Harran University
- Type: State University
- Established: 1992
- President: Prof.Dr. Mehmet Tahir GÜLLÜOĞLU
- Location: Şanlıurfa, Turkey
- Website: harran.edu.tr

= Harran University =

Public university in Şanlıurfa, Turkey

Harran University (Harran Üniversitesi) is a state university in Şanlıurfa, Turkey, founded in 1992.

==History==

Şanlıurfa is the homecity of Harran University. It is one of the oldest settlements in the world, with its history going back to 11,000 years before now.

The first higher education unit established in Sanliurfa is the Sanliurfa Vocational School (1976). Then the Faculty of Agriculture (1978), and the Department of Civil Engineering (1984) both affiliated to Dicle University were founded. Following these schools, the Faculty of Theology was formed in Sanliurfa by Gaziantep University in 1988.

In 1992, as a result of a move to form 23 new universities, Harran University was founded (July 9, 1992; Law No.: 3837) and the schools mentioned above were affiliated to this institution together with two faculties (Faculty of Arts and Sciences, Faculty of Medicine), one vocational school (Sanliurfa Vocational School o Health Services), and three institutes (Institute of Natural and Applied Sciences, Institute of Health Sciences, Institute of Social Sciences).

In 1994, new vocational school (the vocational schools of Siverek, Hilvan, Suruc, Birecik, Viransehir and Bozova) and faculties (Veterinary Medicine, Economic and Administrative Sciences) were joined to the system. Later, the vocational schools of Akcakale (1995), Ceylanpinar (1995) and Kahta (1997) were established. The College of Health was formed in 1997.

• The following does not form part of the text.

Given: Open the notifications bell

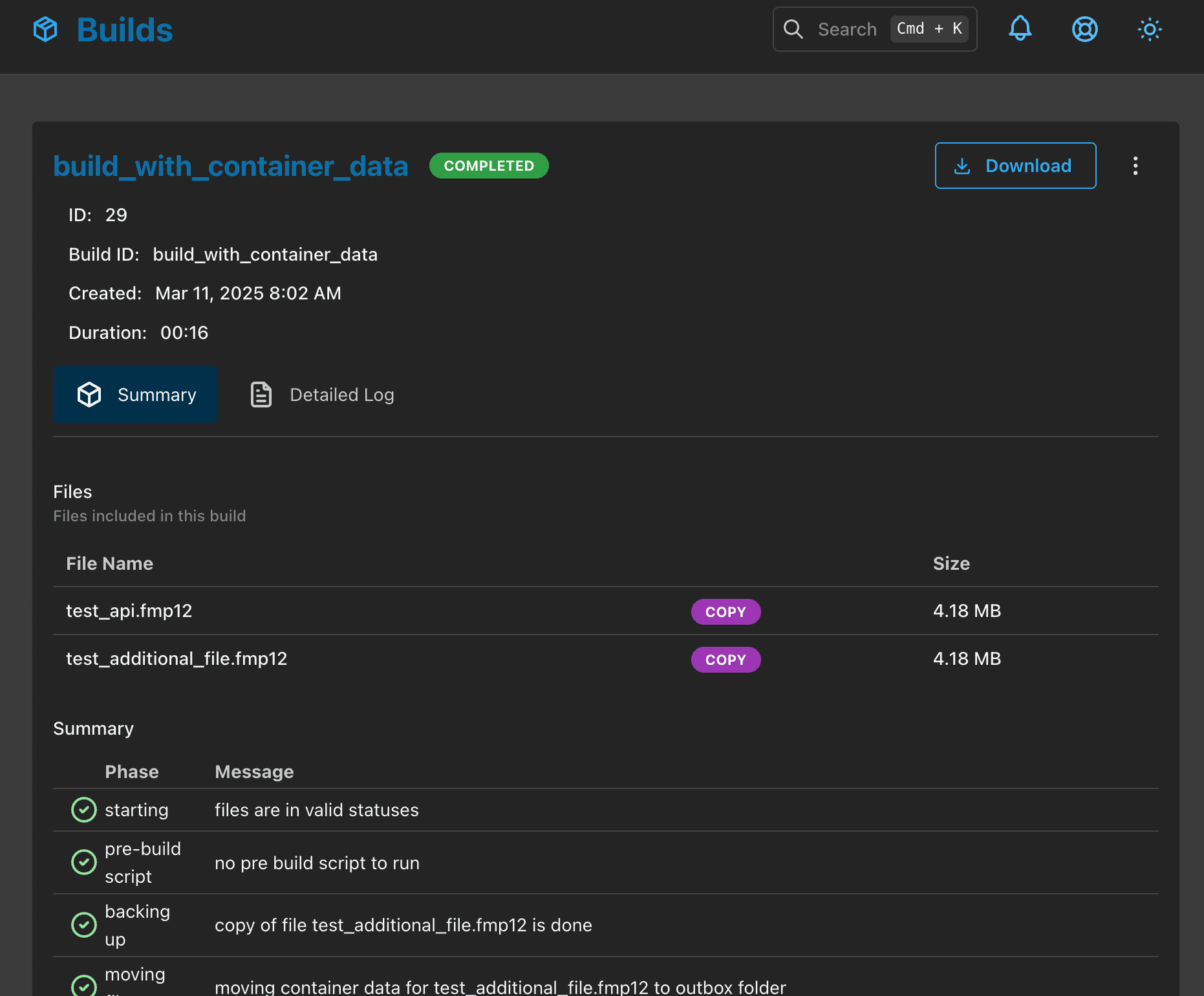Looking at the screenshot, I should point(1020,29).
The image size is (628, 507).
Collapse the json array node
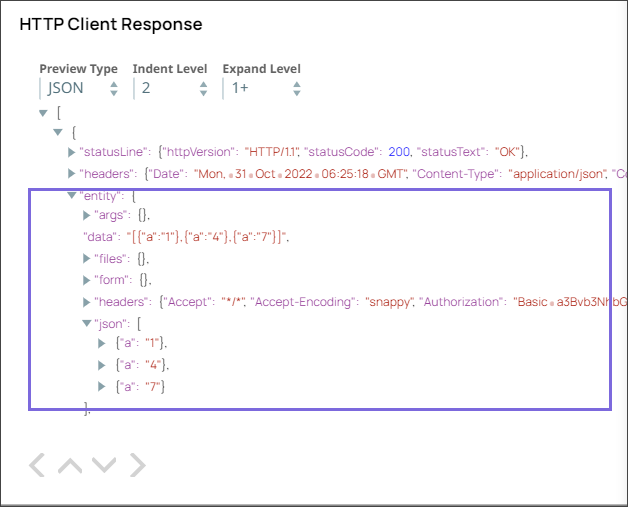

A new vision to expand the educational programs was put into action in 2007, following which the Faculty of Education and Faculty of Fine Arts were chartered along with te College of Tourism and Hotel Management.

==University today==

As of December 2015, Harran University functions with nine faculties and two colleges offering 4+ years of undergraduate degree programs and ten vocational schools which provide two-year associate degree programs. The students in three institutes enroll to get degrees toward master's or Ph.D. levels. Over 800 faculty members serve in about 70 different departments/programs to a population of 12,000 students. In Harran University, the language of education is Turkish. An educational system of two-semesters is followed.